Her sister had her hands squeezed into tight, tiny fists. “Everything that happens, happens because She wills it.”
And just like that, Esi had her. “If you believe that to be true, don’t demean the Goddess by fighting your champion against mine with nothing at stake but their blood. Let it be known that the victor of the duel shall determine who among us is the rightful queen of the Omehi. Will you do that, faithful Tsiora?”
Abasi risked having his tongue cut loose. “No, Esi, I can’t—”
And Kellan Okar, beautiful as he was, did an ugly thing. The Greater Noble slammed an elbow into Abasi’s stomach, doubling him over. “Stay silent, Odili. You heard the queen.”
Odili spluttered, working to draw breath, and Esi wanted to go to him, but she had to finish it.
“Let the Goddess decide which queen must rule,” she said.
“There’s only one queen,” Tsiora told her.

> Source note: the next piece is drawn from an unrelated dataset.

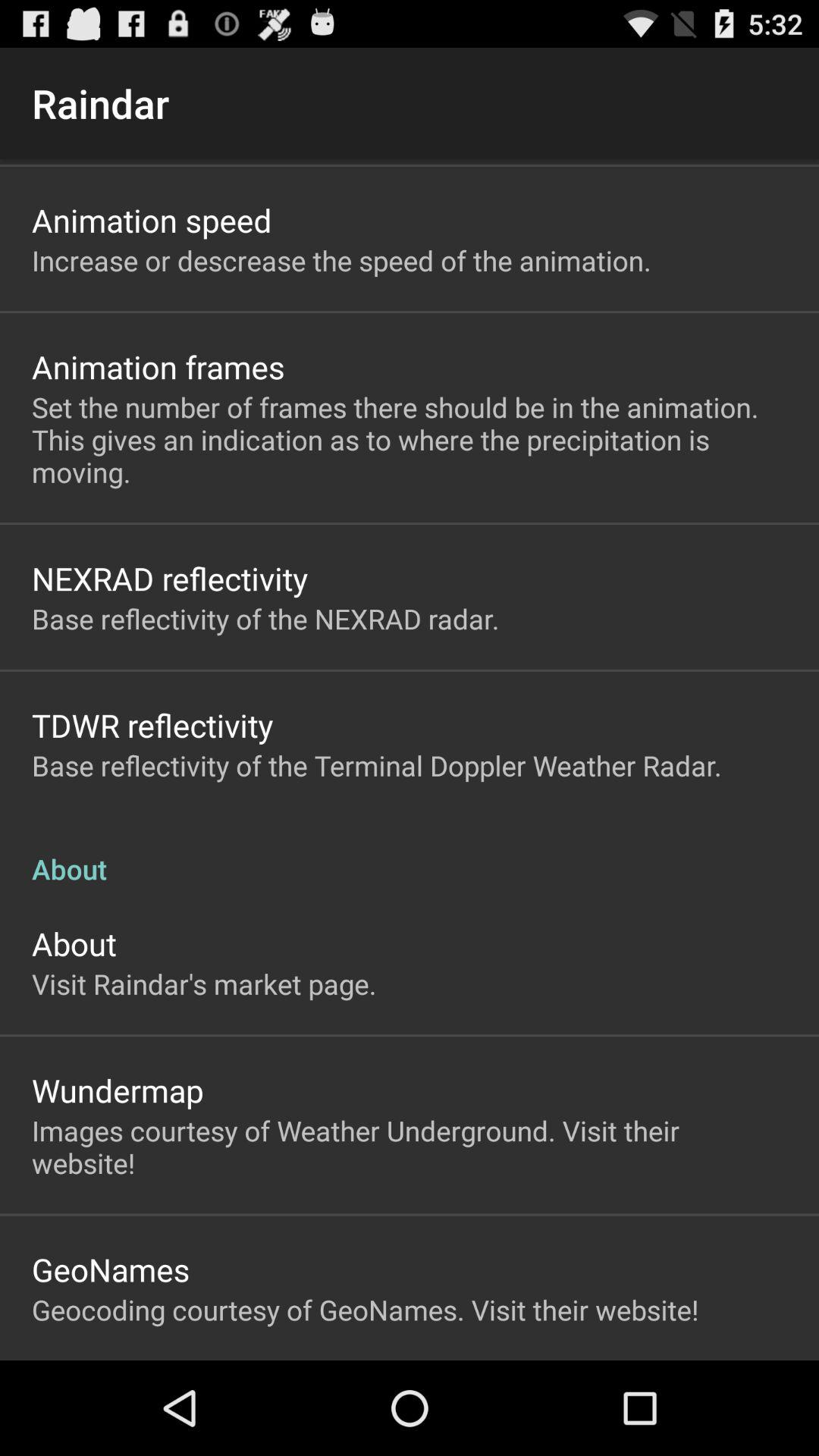
scroll to tdwr reflectivity icon (152, 724)
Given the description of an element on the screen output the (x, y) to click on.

“There will be, when Ananthi proves who it is, in front of thousands.”
Tsiora leaned back on her heels. “You blame us for your childhood, when we were a girl too? You blame us and let a man use you to tear our people apart. Esi, what do you want from us?”
“Want? From you?” Esi asked. “I want to know if you’re as faithful as you claim. I want, more than anything, to find out if the Goddess really holds you as close as you kept telling me She did when we were growing up.” Esi took a step toward her sister and the handmaidens closed in. “What do I want? I want much the same thing your Low Common does. I want our champions to fight to the death, but I want it so that the Goddess can choose Her true queen and I can finally have the life She told me was mine.”
Tsiora slammed a fist through the air. “It’s not Her you hear speaking!”
“We’ll see.”
“Enough!” Tsiora said, rushing over to stand toe-to-toe with her, and, surprising herself, Esi didn’t flinch.
She held her ground against Tsiora, who’d been so quick to hit when they were younger, and before her courage failed her, she let the rest of her speech tumble out. “A duel between champions to determine the true queen of the Omehi. No Guardian scale, bronze only, and one sword each.”